SUPPLIED PASSAGE
-- start --

RETAIL EXECS TAKE PAY CUTS
Byline: David Lipke / With contributions from Evan Clark
NEW YORK — There’s probably no need to start passing a hat but, along with corporate earnings, compensation in the corner offices of major retailers took a hit last year, as chief executive officers from James Zimmerman at Federated Department Stores to Raphael Benaroya at United Retail saw their pay take double-digit dives in 2000.
Excluding those companies which switched skippers between 1999 and 2000, ceo pay at 40 top retailers dropped an average of 25.7 percent last year, as a stalling economy and diminished corporate earnings led to vanishing performance-related bonuses. (See chart on page 19.) Using this base of top executives, average ceo pay fell from $2.6 million in 1999 to $1.9 million in 2000.
“The drop in compensation doesn’t surprise me, as business took a turn for the worse in retail, after some high-flying years,” noted Eric Kenzer, president and chief operating officer of executive search firm Kenzer Corp., which specializes in the retail sector. “A lot of the falloff is related to missed performance targets. If you look at base salaries, those are stable or even up. But it is more and more common to link total ceo compensation to corporate earnings through bonuses, stock grants and options.”
In fact, again excluding those companies that changed ceo’s, average earnings dropped 25.1 percent last year at retailers surveyed by WWD, nearly matching the 25.7 percent drop in average ceo compensation.
The weakening earnings performance of these retailers in 2000 contrasts sharply to the healthy results enjoyed in the prior year, when income was up an average of 31.9 percent at companies included in the compensation survey. This year, 19 companies, or nearly half, saw their bottom lines retreat and 8 plunged into the red. In last year’s survey, no retailers failed to turn a profit.
Of course, the softening retail climate didn’t put a damper on all compensation committee largesse, and some chieftains were crying all the way to the bank — notably the newly installed leaders of J.C. Penney Co., Kmart and Wal-Mart, who finished win, place and show, respectively, in the 2000 compensation derby.

-- end --

RECORDED DATA

-- start --

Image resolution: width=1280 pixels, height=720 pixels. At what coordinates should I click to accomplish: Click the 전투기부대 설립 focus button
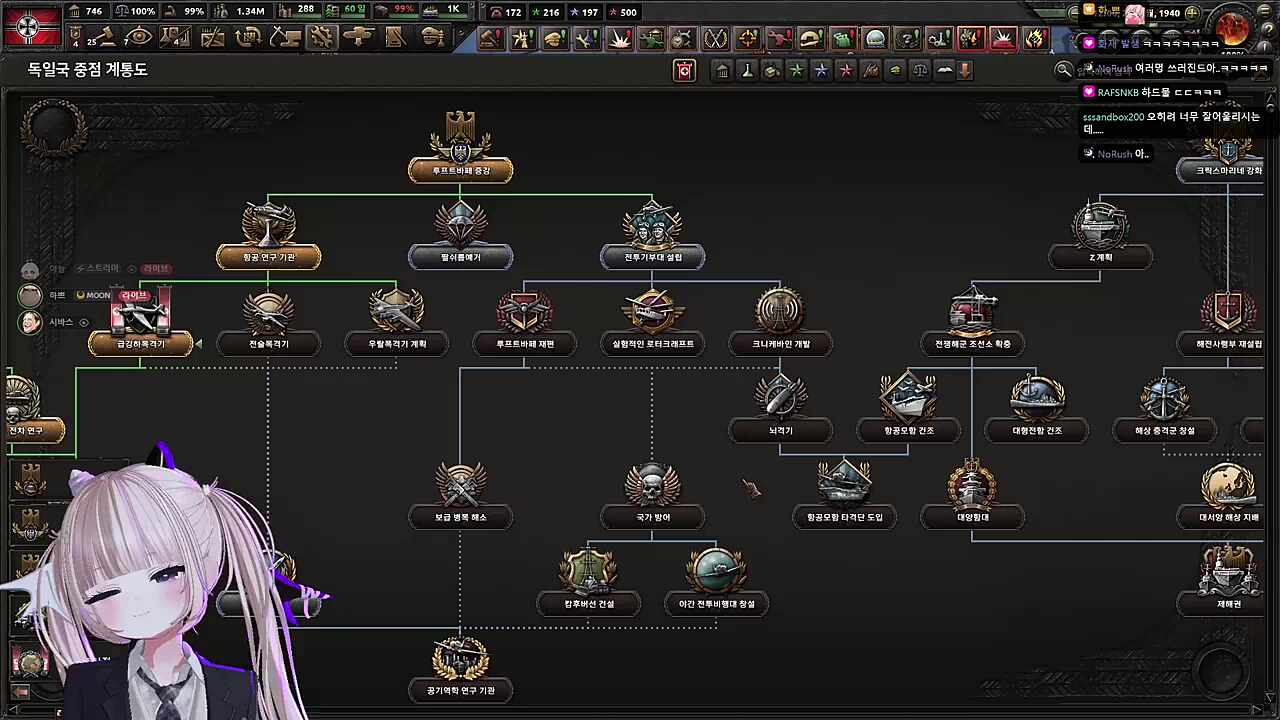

-- end --

PROBLEM SET
(1) According to the retail executive pay article, what was average CEO pay at the surveyed retailers in 2000?
(2) Summarize the retail executive pay article in two sentences.
(3) Write the next part of the retail executive pay article, starting after its final sentence.
The data plays no part in the work here.

RESULTS FOR EACH TASK
(1) $1.9 million

(2) Excluding companies that changed CEOs between 1999 and 2000, CEO pay at 40 top retailers fell an average of 25.7 percent in 2000. A stalling economy and lower earnings wiped out performance-related bonuses, while the new leaders of J.C. Penney, Kmart and Wal-Mart still ranked first, second and third in compensation.

(3)
At Penney’s, new ceo Allen Questrom, a veteran of the top jobs at Federated and Barneys New York, raked in a cool $16.5 million — as reported in the company’s proxy statement — in salary, bonus and, most importantly, a 1,000,000-share restricted stock award, which vests in annual 20 percent increments beginning in September of this year. The award was worth $14.6 million last September, the date of the grant, but has ballooned to a current value of around $24 million, as investors have pumped up Penney’s stock on expectations of the company’s revival. Factoring in this price escalation, Questrom’s pay package topped $26 million — even outpacing the ballyhooed annual payout of another neo-Texan, baseball’s Alex Rodriguez. Keep in mind this is for less than four months of employment, as Questrom joined Penney’s in September 2000.
New Kmart ceo Charles Conaway, fresh from CVS, didn’t quite reach Questrom’s big-league figure in his first four months at the discount giant, but he still managed to gross a tidy $14.2 million. The bulk of that was an $8.1 million bonus, encompassing signing bonuses and an annual bonus, in both cash and stock. In addition, Conaway received a restricted stock award of 615,000 shares, worth $4.7 million at the time of the grant, but now valued at $6.7 million when pegged to last Friday’s stock price.
Both Questrom and Conaway were recruited from outside their respective companies, and their wooing price was head-and-shoulders above what new ceo’s who were promoted from within, such as H. Lee Scott of Wal-Mart and Alan Lacy of Sears, Roebuck & Co., earned in their new positions. Scott pulled down $8.9 million last year, while Lacy scored $1.7 million, not exactly chump change, but significantly smaller than the Questrom-Conaway haul.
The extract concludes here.